Task to carry out. Nothing outside the range is wanted. Repeat exactly the lines below from the one with "Open the RU language selector" through the one with "The height and width of the screenshot is (425, 673).".

Data for this task.
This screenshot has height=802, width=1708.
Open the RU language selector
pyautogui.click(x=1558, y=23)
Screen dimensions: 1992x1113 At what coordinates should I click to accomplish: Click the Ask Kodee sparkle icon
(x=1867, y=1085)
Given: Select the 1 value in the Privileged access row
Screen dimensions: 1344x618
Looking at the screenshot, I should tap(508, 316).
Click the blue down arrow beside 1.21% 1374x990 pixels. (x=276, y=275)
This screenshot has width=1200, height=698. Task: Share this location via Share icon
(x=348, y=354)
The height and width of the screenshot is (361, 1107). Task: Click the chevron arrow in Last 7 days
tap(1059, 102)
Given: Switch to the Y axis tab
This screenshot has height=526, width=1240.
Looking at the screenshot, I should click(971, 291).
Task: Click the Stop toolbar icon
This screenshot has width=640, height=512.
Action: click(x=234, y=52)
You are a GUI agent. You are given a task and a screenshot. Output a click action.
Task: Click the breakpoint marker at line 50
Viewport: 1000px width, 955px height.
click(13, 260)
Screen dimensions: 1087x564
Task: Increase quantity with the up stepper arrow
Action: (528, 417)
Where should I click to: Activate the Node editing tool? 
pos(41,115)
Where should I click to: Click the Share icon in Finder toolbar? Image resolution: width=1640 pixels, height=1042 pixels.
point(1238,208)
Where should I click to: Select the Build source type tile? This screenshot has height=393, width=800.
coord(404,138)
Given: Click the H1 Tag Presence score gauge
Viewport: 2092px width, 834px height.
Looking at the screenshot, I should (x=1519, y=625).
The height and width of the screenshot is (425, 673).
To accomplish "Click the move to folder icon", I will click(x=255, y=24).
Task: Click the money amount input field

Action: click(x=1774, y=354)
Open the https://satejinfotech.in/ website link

Answer section.
Open the RU language selector
pyautogui.click(x=1558, y=23)
Screen dimensions: 1992x1113 At what coordinates should I click to accomplish: Click the Ask Kodee sparkle icon
(x=1867, y=1085)
Given: Select the 1 value in the Privileged access row
Screen dimensions: 1344x618
Looking at the screenshot, I should tap(508, 316).
Click the blue down arrow beside 1.21% 1374x990 pixels. (x=276, y=275)
This screenshot has width=1200, height=698. Task: Share this location via Share icon
(x=348, y=354)
The height and width of the screenshot is (361, 1107). Task: Click the chevron arrow in Last 7 days
tap(1059, 102)
Given: Switch to the Y axis tab
This screenshot has height=526, width=1240.
Looking at the screenshot, I should click(971, 291).
Task: Click the Stop toolbar icon
This screenshot has width=640, height=512.
Action: click(x=234, y=52)
You are a GUI agent. You are given a task and a screenshot. Output a click action.
Task: Click the breakpoint marker at line 50
Viewport: 1000px width, 955px height.
click(13, 260)
Screen dimensions: 1087x564
Task: Increase quantity with the up stepper arrow
Action: (528, 417)
Where should I click to: Activate the Node editing tool? 
pos(41,115)
Where should I click to: Click the Share icon in Finder toolbar? Image resolution: width=1640 pixels, height=1042 pixels.
point(1238,208)
Where should I click to: Select the Build source type tile? This screenshot has height=393, width=800.
coord(404,138)
Given: Click the H1 Tag Presence score gauge
Viewport: 2092px width, 834px height.
Looking at the screenshot, I should (x=1519, y=625).
The height and width of the screenshot is (425, 673).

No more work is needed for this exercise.